Notfallkoffer Satellitenkommunikation (Bild: Netze BW).
Verlässlicher Support
Zurück nach Bruchsal: Mitte 2022 wurden die ersten mobilen SAT- Koffer geliefert. Nach und nach folgten die weiteren Komponenten seitens der Sparte Dienstleistungen der Netze BW. Präzise Untersuchungen der Örtlichkeiten gingen der Installation der ortsfesten Anlagen voraus. »Alles hat tipptopp funktioniert«, lobt Andreas Kroll. Gleiches gelte für die Einführung in die Feinheiten der Technik für einen kleineren Kreis sowie die Unterweisungen für die Nutzer der mobilen Geräte. »Das ist kein Hexenwerk, aber einige Besonderheiten müssen zur Routine werden.« So geht es bei den Trainings in eigener Regie darum, mit »Ende« oder »over« – ähnlich wie beim Funken – das jeweilige Ende einer Durchsage zu signalisieren. Gewöhnungsbedürftig sei, dass die SATHandys nur im Freien funktionierten. Aus Kostengründen trage man Sorge, sich auf die im Vertrag enthaltenen Freiminuten zu beschränken.

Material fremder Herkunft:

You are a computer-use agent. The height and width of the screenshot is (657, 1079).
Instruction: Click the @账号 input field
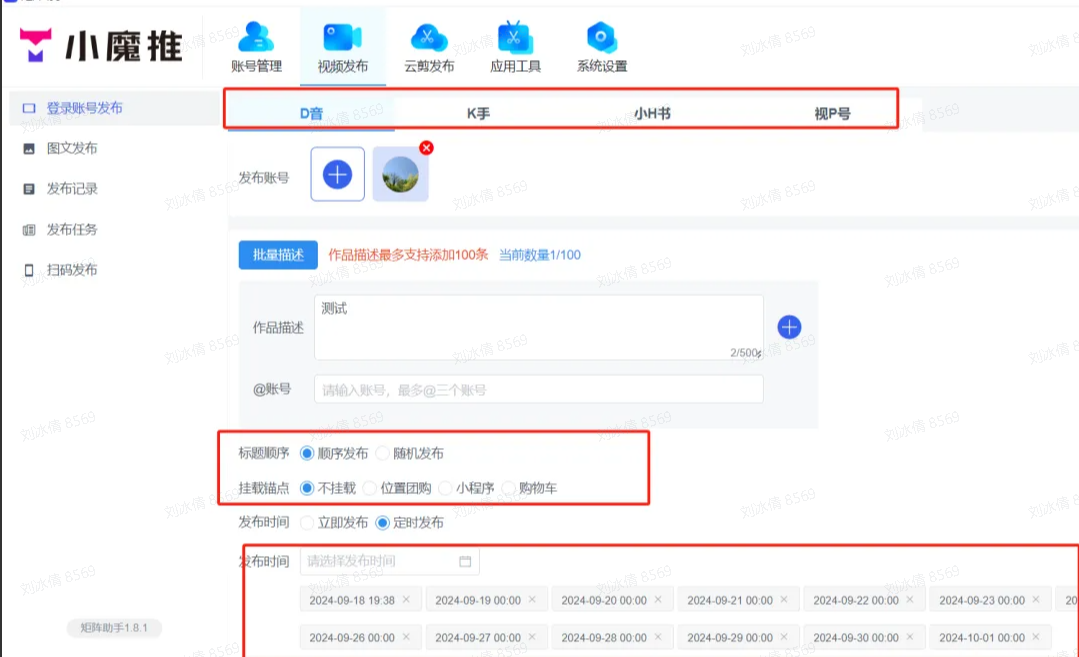pos(538,389)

Notfallkoffer Satellitenkommunikation im Einsatz (Bild: Netze BW).
Apropos Kosten: Die Stadt hat sich mit der Netze BW auf ein Leasingmodell verständigt, das einen umfassenden Support gewährleistet. Dankbar ist man in Bruchsal dabei für die Vorreiterrolle des Landkreises. Wobei der Gemeinderat das Anliegen voll unterstütze.
Einen Ausblick in Sachen Technik wagt Andreas Kroll noch: Mit dem System »Starlink« ließen sich erheblich größere Datenmengen noch komfortabler austauschen als mit »REDCOM«. Auch hier setzt man in Bruchsal auf das Know-how der Netze BW: Die wird die Entwicklung von Technik und Markt weiter intensiv beobachten.